*The data:*

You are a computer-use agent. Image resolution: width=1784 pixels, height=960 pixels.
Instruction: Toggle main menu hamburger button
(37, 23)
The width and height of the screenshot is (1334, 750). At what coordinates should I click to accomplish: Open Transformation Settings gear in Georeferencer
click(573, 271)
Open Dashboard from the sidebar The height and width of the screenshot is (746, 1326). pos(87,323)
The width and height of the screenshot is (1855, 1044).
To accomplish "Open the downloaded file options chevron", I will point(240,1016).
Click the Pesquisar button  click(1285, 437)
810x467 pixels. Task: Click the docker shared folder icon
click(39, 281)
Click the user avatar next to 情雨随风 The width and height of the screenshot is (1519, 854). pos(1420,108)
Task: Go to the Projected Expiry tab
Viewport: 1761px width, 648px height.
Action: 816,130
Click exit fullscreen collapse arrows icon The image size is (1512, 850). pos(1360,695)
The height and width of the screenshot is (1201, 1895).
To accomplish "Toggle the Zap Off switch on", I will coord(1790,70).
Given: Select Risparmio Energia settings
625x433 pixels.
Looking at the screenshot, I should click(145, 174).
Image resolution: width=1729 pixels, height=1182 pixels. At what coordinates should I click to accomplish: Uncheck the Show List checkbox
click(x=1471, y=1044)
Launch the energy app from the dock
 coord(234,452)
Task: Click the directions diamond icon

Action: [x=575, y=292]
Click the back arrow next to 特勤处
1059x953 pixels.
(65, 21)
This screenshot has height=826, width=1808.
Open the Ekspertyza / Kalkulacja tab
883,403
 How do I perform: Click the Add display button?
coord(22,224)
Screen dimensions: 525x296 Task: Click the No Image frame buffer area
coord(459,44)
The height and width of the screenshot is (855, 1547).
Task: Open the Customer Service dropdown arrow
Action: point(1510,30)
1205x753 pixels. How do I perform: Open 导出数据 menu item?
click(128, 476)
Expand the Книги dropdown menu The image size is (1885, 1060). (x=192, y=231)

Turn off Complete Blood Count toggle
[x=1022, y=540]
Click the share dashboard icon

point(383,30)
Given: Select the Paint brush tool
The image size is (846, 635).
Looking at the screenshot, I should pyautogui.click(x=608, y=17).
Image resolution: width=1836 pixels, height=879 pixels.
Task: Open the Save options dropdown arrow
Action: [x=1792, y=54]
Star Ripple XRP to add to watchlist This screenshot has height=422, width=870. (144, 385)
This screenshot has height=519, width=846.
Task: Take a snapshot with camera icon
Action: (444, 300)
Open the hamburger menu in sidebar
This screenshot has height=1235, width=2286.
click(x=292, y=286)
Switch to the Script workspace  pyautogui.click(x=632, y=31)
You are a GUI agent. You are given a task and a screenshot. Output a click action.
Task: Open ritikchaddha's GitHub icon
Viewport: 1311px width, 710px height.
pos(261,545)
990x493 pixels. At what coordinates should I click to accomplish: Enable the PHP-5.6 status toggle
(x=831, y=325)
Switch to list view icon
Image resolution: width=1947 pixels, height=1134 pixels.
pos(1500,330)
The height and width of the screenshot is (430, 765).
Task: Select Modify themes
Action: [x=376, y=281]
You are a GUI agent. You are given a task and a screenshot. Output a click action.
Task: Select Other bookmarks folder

*How to complete this task:* After reading the entries above, state the number of lines that contain the word "will", adding nothing else.

*Solution below:* 2